Lecture 7 - Linear Regression Flashcards
What is linear regression?
Is a straightforward approach for predicting a quantitative response Y on the basis of a single predictor variable, X.
What is B0 in Y = B0 + B1X?
B0 is the bias term.
B0 and B1 are refered to what?
What can we do if we have these values?
These are called the coefficients or parameters of the model.
With them we can predict y or unknown values of x.

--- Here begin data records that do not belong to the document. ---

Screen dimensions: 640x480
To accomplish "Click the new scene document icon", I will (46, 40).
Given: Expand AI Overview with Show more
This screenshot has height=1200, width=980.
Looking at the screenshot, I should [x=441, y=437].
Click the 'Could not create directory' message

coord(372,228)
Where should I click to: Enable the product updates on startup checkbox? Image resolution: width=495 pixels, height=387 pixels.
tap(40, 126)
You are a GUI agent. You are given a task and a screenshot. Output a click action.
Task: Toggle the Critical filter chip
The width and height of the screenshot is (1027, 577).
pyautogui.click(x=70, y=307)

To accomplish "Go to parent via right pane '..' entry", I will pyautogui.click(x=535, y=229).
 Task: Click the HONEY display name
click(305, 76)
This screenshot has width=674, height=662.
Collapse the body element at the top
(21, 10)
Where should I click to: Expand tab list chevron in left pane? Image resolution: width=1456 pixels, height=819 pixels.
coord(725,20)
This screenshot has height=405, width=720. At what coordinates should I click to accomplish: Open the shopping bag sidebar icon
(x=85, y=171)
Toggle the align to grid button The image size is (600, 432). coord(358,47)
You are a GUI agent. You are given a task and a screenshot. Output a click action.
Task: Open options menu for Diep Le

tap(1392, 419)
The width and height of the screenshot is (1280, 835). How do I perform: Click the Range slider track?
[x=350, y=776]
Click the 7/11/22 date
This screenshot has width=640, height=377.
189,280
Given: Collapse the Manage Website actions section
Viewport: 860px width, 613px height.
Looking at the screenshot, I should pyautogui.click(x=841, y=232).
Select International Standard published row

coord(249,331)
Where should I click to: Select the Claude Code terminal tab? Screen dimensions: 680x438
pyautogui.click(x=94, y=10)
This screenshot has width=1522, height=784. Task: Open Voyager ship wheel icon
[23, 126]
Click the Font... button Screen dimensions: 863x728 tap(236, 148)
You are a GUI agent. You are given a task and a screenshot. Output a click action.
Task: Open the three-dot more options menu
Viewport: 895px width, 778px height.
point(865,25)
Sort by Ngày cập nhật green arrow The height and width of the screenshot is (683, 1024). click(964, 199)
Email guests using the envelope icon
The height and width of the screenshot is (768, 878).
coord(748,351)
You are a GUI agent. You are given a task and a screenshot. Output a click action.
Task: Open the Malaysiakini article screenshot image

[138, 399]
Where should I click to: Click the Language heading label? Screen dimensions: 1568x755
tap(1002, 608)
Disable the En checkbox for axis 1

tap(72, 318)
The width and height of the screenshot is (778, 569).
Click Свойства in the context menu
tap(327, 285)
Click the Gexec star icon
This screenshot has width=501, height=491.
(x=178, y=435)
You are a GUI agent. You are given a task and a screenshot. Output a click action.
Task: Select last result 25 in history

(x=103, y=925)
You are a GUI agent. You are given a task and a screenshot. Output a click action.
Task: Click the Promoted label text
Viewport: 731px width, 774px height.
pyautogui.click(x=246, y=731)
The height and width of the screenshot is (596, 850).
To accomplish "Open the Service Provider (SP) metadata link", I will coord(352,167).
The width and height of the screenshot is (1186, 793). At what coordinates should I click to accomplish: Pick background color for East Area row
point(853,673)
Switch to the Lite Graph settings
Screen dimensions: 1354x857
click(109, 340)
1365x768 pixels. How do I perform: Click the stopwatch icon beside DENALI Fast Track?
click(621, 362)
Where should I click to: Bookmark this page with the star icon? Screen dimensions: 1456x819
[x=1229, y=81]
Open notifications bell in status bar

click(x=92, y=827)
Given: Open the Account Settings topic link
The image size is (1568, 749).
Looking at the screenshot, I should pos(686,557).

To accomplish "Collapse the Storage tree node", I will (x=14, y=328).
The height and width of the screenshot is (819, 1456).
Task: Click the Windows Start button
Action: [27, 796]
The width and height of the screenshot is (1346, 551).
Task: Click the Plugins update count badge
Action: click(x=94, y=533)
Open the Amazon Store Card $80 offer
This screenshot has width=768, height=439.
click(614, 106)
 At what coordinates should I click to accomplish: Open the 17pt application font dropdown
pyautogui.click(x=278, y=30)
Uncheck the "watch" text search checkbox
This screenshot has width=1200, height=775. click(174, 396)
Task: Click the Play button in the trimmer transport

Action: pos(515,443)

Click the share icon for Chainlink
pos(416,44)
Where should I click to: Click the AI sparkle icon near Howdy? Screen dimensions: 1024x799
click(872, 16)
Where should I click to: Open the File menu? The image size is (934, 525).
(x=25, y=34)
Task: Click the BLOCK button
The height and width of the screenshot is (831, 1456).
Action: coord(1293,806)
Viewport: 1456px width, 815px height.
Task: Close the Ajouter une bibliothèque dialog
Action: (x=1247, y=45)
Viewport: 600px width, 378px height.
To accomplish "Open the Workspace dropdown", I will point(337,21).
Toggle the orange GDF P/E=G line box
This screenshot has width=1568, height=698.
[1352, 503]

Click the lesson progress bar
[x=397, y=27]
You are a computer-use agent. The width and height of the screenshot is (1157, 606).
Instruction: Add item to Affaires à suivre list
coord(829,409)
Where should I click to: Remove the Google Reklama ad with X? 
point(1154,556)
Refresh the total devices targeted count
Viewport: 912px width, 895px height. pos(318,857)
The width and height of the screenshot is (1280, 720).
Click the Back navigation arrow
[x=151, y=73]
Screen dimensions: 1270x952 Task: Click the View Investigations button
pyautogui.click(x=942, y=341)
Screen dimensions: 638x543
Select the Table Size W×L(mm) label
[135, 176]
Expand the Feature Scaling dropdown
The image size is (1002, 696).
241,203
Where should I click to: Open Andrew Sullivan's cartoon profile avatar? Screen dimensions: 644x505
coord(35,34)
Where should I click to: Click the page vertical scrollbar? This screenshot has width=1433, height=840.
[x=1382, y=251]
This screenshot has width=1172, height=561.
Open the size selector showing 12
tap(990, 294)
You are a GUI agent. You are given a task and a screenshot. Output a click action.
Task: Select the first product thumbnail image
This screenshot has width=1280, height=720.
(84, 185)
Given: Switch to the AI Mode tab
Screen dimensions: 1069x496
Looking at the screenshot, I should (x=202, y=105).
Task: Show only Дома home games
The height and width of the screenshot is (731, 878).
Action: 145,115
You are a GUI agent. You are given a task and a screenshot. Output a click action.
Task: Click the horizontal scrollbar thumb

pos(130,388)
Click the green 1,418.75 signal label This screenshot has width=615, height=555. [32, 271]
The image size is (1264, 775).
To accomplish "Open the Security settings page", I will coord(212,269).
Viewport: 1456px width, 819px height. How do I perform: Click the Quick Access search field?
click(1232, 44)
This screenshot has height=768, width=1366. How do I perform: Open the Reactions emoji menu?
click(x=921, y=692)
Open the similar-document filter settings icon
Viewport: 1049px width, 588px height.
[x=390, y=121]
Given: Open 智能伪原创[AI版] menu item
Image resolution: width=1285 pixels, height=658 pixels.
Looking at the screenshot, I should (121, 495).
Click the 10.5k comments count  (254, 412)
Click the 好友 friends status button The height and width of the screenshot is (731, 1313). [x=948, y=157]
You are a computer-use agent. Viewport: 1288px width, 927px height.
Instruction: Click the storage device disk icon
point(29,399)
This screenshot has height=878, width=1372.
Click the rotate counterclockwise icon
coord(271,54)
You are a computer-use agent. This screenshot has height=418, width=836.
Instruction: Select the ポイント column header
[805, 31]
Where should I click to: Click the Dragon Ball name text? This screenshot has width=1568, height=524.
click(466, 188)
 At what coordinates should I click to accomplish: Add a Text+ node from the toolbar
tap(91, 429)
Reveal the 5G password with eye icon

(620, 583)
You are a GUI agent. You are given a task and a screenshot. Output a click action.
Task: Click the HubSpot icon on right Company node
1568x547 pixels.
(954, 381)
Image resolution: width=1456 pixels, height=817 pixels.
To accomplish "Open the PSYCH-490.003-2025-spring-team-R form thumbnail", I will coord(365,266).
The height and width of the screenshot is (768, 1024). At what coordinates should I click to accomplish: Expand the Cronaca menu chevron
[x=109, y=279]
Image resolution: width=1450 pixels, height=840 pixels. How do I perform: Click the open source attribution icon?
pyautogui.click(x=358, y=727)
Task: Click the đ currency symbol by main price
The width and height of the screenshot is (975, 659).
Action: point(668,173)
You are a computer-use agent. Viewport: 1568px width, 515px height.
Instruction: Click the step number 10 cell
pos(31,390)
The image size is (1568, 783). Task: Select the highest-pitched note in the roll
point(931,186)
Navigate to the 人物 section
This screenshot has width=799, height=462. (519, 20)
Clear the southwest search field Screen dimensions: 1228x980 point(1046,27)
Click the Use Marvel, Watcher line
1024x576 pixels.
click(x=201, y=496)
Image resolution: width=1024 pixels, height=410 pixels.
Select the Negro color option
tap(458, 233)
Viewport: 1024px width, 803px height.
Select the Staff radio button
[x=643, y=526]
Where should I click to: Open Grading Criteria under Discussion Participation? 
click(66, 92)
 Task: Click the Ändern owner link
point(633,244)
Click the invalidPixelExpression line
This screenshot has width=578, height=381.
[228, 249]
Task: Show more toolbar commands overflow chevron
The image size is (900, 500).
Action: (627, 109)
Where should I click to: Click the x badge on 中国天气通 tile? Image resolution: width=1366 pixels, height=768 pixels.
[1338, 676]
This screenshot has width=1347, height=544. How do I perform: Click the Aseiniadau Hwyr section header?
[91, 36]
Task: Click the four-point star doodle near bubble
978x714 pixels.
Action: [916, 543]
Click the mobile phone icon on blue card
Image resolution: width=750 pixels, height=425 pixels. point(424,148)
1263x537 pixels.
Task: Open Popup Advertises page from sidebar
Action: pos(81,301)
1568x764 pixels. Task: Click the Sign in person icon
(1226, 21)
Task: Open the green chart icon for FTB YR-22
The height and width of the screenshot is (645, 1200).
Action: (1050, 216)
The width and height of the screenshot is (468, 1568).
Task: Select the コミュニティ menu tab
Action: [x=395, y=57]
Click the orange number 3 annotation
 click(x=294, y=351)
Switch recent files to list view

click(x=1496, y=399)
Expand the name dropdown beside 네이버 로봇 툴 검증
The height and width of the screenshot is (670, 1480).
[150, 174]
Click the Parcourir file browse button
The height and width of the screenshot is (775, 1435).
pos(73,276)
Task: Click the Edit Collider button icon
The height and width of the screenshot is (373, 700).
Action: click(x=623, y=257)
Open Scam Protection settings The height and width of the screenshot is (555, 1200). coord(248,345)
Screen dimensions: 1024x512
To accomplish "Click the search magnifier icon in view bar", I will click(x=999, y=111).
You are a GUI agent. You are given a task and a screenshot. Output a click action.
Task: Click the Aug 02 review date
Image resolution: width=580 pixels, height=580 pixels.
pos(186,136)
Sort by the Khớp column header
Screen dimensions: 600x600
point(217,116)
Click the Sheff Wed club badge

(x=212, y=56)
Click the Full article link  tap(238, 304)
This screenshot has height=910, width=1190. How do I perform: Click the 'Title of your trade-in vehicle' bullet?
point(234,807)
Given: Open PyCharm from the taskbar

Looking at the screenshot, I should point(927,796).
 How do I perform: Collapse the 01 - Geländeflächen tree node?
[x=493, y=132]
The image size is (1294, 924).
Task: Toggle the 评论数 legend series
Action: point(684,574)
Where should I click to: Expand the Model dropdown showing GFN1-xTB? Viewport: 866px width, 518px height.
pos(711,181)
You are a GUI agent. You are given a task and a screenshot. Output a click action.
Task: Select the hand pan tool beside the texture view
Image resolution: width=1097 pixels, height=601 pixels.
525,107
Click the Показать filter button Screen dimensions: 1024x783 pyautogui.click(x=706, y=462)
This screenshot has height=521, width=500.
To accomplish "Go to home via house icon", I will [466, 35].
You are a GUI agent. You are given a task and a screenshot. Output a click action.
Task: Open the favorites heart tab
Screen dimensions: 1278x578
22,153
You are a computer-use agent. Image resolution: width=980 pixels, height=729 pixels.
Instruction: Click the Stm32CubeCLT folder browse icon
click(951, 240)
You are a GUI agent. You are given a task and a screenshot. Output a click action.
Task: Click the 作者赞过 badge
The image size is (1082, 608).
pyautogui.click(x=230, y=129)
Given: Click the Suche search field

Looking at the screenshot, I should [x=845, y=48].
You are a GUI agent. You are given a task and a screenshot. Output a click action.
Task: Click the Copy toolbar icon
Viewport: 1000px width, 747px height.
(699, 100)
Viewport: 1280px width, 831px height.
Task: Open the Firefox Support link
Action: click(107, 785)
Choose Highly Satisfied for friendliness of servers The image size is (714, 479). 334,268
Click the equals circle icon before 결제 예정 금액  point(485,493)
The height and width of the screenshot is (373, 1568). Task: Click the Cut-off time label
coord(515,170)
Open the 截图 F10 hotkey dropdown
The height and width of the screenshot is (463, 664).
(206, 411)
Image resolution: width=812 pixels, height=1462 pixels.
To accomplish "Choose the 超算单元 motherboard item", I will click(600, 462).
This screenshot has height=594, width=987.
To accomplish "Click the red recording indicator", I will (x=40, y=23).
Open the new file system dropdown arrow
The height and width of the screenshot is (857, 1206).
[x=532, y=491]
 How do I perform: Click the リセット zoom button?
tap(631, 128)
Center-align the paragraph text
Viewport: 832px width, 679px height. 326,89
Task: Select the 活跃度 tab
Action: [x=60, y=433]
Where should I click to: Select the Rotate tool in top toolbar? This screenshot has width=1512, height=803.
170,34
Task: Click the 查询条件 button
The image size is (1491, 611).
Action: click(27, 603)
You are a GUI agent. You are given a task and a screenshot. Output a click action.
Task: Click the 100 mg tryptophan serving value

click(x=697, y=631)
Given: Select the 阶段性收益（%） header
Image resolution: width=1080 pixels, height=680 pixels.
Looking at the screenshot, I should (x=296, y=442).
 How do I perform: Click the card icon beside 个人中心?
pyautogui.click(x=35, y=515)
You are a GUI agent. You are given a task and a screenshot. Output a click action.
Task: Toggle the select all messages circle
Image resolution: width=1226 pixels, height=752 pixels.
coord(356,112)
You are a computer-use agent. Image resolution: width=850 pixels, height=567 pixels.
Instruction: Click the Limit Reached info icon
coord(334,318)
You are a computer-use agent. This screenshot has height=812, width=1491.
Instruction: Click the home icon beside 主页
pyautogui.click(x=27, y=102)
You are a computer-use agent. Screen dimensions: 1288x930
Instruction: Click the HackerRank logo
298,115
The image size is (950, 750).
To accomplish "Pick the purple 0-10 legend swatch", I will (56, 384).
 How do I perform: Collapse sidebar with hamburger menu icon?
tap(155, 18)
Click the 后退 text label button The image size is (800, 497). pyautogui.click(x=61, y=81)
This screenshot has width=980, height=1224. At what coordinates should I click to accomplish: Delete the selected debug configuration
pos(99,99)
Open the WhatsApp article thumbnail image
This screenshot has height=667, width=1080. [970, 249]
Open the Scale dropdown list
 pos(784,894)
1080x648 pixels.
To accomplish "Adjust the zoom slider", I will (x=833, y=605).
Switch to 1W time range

How does linear regression work?
We want to obtain values of the coefficients so that the linear model “fits the data well”. This is the line that follows the shape of the training data.
What process do we use in linear regression?
Define Closeness
Define Search procedure for the best fit.
How do we define “close”?
By measuring what is called the least squares criterion.
What is the residual (in linear regression)?
It is the difference between what the current model gives us and the “right” answer.
What is the residual sum of squares (RSS)?
It is the sum of the squares of the residuals.
What is the closet match?
It is the minimum value of RSS.
What are we trying to find with the RSS?
The lowest possible value.
What is the residual sum of squares (RSS)?
It is the “cost”
How do we find the gradient?
By calculating derivatives
Is the continuous function of gradient decent convex or concave?
It is convex so we can find a minimum. (may not be best solution but is the best the model can do.)